((

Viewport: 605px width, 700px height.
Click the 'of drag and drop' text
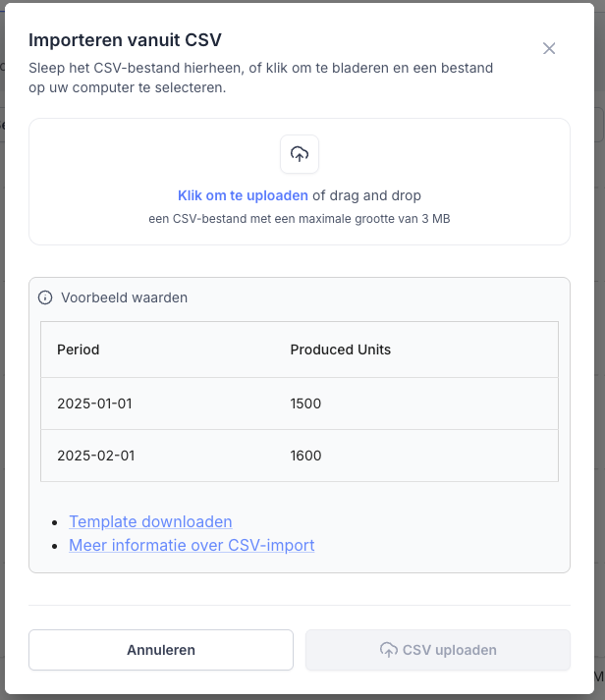tap(367, 195)
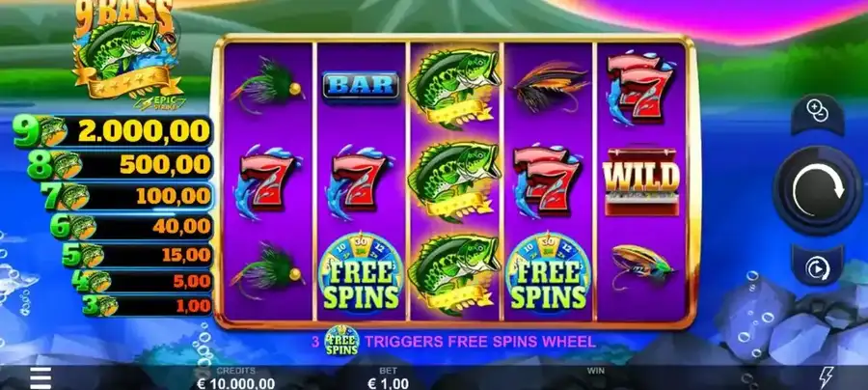Click the double sevens symbol at top right
This screenshot has width=868, height=390.
pos(641,88)
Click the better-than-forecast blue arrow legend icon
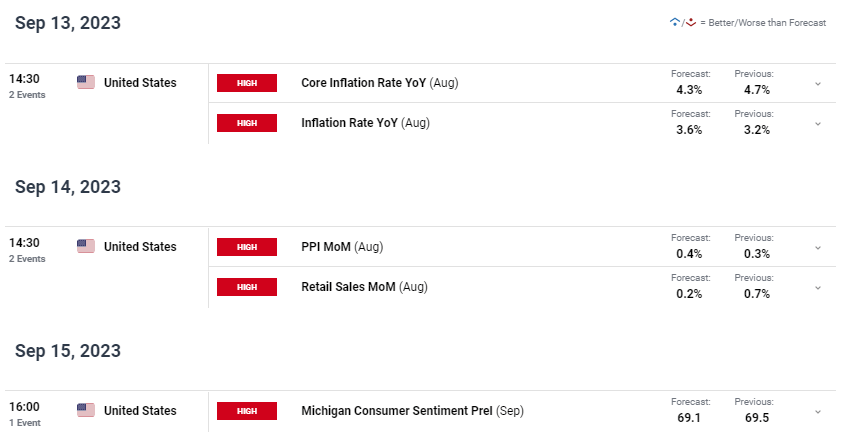The width and height of the screenshot is (848, 447). coord(674,22)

))

What you need to do:
Every last line above must be reproduced as written, and no pictures belong in the copy.

Answer section:
Viewport: 605px width, 700px height.
Click the 'of drag and drop' text
tap(367, 195)
Click the double sevens symbol at top right
This screenshot has width=868, height=390.
pos(641,88)
Click the better-than-forecast blue arrow legend icon
The width and height of the screenshot is (848, 447). coord(674,22)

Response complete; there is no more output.